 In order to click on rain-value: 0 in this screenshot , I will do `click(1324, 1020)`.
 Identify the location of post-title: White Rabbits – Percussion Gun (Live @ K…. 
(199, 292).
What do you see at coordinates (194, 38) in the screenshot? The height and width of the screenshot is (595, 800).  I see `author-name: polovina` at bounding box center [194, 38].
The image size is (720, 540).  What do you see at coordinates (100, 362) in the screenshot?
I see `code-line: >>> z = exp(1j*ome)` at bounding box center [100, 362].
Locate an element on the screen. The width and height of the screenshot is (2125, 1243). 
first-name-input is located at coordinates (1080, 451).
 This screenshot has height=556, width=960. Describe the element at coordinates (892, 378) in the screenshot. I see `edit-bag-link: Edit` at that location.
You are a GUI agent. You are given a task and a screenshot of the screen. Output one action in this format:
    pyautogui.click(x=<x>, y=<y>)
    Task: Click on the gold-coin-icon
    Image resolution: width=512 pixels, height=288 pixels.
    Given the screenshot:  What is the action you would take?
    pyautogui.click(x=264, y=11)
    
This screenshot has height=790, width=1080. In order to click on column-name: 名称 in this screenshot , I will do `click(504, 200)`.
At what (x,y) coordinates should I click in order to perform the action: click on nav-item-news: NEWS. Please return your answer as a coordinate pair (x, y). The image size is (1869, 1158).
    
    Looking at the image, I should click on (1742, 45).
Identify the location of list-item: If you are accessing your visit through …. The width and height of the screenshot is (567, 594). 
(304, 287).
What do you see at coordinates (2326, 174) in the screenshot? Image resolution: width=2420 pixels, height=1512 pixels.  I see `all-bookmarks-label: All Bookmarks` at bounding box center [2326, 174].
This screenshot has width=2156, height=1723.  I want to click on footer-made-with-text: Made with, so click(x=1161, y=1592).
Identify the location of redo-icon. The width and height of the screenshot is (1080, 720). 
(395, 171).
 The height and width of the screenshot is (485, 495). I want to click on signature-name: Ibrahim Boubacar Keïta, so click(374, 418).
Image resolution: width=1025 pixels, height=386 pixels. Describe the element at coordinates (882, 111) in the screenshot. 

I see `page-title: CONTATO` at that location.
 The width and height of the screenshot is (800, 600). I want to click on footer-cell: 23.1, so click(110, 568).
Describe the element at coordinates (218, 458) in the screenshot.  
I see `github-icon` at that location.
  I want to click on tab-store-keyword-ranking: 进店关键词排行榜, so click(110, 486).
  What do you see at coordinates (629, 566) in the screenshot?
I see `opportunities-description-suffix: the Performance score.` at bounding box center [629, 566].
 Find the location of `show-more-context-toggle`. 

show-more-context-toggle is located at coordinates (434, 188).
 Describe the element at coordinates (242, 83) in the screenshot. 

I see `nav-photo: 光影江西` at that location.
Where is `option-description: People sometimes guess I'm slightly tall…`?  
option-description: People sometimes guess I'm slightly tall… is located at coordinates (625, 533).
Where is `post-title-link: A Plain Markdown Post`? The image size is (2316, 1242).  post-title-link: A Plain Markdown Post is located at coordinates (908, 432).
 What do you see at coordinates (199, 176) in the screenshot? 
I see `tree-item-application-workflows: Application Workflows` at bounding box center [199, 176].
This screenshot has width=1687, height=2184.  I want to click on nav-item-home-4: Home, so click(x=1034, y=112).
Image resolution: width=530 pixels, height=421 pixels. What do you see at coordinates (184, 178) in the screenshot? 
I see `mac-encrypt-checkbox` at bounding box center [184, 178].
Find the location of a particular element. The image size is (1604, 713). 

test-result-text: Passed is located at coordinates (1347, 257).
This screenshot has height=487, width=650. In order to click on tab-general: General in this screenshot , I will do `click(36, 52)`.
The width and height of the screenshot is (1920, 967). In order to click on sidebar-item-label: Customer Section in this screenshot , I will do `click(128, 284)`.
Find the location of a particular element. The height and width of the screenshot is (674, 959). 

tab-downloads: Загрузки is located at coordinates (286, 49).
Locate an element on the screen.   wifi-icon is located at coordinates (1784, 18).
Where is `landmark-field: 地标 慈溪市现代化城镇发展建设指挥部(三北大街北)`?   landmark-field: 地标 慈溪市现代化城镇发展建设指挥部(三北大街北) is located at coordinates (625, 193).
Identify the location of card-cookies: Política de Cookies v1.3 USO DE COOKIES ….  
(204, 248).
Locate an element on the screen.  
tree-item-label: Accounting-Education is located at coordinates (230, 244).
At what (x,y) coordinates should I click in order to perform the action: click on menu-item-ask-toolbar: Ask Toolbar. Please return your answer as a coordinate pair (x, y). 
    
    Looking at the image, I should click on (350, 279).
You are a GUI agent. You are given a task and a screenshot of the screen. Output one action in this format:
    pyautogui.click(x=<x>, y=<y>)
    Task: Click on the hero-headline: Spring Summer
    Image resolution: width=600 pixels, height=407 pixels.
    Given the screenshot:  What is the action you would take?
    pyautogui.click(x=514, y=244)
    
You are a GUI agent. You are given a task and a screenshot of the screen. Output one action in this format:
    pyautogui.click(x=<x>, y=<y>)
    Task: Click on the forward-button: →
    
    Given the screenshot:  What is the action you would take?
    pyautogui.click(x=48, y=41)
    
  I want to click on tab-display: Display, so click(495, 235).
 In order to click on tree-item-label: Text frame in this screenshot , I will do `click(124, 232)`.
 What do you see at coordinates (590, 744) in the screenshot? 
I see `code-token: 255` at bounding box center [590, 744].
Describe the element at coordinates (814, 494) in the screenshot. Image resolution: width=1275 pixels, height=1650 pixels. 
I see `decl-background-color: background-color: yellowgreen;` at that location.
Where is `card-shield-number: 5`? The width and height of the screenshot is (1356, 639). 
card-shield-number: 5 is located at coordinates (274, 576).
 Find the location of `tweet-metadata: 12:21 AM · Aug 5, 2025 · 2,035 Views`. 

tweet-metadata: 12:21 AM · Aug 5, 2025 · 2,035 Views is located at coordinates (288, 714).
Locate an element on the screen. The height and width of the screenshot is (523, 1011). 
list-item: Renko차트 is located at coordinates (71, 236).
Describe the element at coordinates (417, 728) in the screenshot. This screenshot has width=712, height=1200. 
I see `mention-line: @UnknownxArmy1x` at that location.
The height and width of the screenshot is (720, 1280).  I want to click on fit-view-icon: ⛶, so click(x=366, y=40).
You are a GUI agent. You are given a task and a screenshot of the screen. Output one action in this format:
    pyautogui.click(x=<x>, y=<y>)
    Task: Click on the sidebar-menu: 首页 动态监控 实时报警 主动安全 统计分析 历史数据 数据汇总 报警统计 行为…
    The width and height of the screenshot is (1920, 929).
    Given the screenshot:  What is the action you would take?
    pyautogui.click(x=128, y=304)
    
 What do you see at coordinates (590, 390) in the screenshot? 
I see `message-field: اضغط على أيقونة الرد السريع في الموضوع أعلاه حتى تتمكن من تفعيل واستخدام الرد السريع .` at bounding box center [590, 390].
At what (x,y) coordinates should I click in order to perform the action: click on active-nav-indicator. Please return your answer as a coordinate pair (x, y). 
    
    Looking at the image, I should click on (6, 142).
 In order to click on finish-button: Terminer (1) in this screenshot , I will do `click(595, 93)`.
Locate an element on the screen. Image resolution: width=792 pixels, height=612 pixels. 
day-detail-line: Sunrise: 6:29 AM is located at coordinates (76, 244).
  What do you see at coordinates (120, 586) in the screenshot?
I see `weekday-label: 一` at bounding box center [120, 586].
◆ ◆ ◆
Replace "coordinate pair" with "pair of numbers" in the listing lines that start with the line containing "on menu-item-ask-toolbar: Ask" and go on through the line containing "Looking at the image, I should click on (350, 279).". Give those lines again with nothing else changed.

At what (x,y) coordinates should I click in order to perform the action: click on menu-item-ask-toolbar: Ask Toolbar. Please return your answer as a pair of numbers (x, y). 
    
    Looking at the image, I should click on (350, 279).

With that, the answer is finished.